### Action item
Below are the records; give again exactly the line with "About us (40, 1364)", the line with "[Linkedin] (237, 1191)", and each line that lies between them, and nothing besides.

** Opening Records supplied block **

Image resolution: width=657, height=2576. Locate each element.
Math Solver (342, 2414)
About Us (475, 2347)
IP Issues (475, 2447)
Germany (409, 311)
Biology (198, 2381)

** Closing Records supplied block **
** Opening Records supplied block **

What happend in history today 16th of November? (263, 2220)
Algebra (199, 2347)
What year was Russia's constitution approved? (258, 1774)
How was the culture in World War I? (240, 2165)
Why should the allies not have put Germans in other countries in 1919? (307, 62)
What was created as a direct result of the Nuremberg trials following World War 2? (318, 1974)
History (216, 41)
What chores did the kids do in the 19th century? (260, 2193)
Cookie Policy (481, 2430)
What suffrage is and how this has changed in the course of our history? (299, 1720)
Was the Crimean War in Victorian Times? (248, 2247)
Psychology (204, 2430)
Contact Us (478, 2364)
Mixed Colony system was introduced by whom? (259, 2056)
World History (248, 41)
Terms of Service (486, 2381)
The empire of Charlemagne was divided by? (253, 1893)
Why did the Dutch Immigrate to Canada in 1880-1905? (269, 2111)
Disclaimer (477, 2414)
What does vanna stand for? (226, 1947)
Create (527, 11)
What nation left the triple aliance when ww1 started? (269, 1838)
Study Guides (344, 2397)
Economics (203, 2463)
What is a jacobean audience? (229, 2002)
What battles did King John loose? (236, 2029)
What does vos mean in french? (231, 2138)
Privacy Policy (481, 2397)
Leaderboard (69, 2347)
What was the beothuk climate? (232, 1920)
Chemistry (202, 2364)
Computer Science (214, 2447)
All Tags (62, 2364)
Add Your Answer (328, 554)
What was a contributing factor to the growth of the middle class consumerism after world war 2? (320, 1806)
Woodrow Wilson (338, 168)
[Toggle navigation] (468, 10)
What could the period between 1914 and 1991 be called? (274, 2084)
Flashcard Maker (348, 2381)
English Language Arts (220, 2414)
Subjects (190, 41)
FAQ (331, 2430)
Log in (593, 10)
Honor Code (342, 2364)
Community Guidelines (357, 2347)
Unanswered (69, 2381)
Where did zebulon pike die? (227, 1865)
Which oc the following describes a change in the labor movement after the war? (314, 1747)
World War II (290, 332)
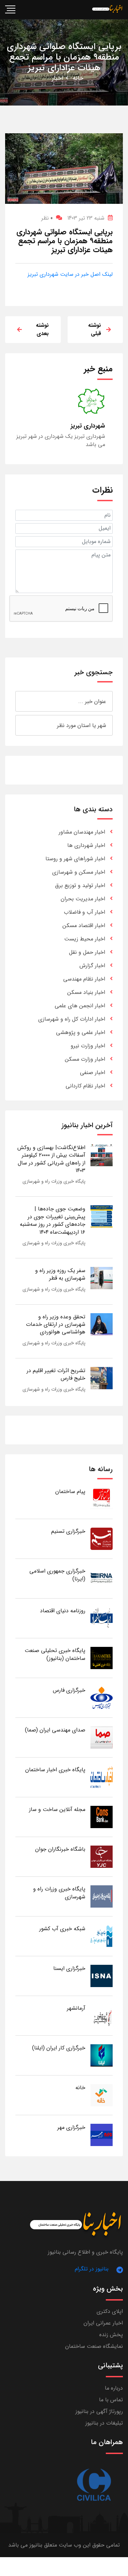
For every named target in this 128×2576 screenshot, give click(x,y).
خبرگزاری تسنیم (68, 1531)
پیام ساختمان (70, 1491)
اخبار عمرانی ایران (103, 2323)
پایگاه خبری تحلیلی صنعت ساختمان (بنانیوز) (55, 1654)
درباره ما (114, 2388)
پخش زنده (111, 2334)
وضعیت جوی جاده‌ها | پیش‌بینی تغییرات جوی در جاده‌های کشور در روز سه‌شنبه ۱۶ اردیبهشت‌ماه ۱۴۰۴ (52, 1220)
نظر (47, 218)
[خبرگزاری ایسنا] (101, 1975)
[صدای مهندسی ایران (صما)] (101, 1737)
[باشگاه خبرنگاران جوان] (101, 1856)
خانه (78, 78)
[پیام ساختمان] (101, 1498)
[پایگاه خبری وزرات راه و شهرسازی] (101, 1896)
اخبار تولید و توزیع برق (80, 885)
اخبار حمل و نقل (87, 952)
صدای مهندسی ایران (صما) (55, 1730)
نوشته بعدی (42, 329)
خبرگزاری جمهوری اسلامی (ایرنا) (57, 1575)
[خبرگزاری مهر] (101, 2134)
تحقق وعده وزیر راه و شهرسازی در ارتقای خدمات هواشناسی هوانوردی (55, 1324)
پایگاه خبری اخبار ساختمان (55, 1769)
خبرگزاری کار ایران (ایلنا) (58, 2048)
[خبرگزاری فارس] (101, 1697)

** Closing Records supplied block **
** Opening Records supplied block **

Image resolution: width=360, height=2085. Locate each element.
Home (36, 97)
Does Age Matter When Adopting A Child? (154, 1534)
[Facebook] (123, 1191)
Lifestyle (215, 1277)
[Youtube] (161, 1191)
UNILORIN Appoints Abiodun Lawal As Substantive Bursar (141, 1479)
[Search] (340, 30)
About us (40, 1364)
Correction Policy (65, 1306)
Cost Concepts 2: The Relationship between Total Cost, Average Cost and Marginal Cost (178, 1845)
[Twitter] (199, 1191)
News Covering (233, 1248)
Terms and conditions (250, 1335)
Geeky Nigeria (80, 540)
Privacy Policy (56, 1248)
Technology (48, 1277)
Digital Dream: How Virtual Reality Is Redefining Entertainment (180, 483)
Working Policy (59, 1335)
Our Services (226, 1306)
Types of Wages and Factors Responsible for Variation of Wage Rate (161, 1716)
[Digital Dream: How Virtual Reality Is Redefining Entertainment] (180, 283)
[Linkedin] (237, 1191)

** Closing Records supplied block **

### Task solution
About us (40, 1364)
Correction Policy (65, 1306)
Cost Concepts 2: The Relationship between Total Cost, Average Cost and Marginal Cost (178, 1845)
[Twitter] (199, 1191)
News Covering (233, 1248)
Terms and conditions (250, 1335)
Geeky Nigeria (80, 540)
Privacy Policy (56, 1248)
Technology (48, 1277)
Digital Dream: How Virtual Reality Is Redefining Entertainment (180, 483)
Working Policy (59, 1335)
Our Services (226, 1306)
Types of Wages and Factors Responsible for Variation of Wage Rate (161, 1716)
[Digital Dream: How Virtual Reality Is Redefining Entertainment] (180, 283)
[Linkedin] (237, 1191)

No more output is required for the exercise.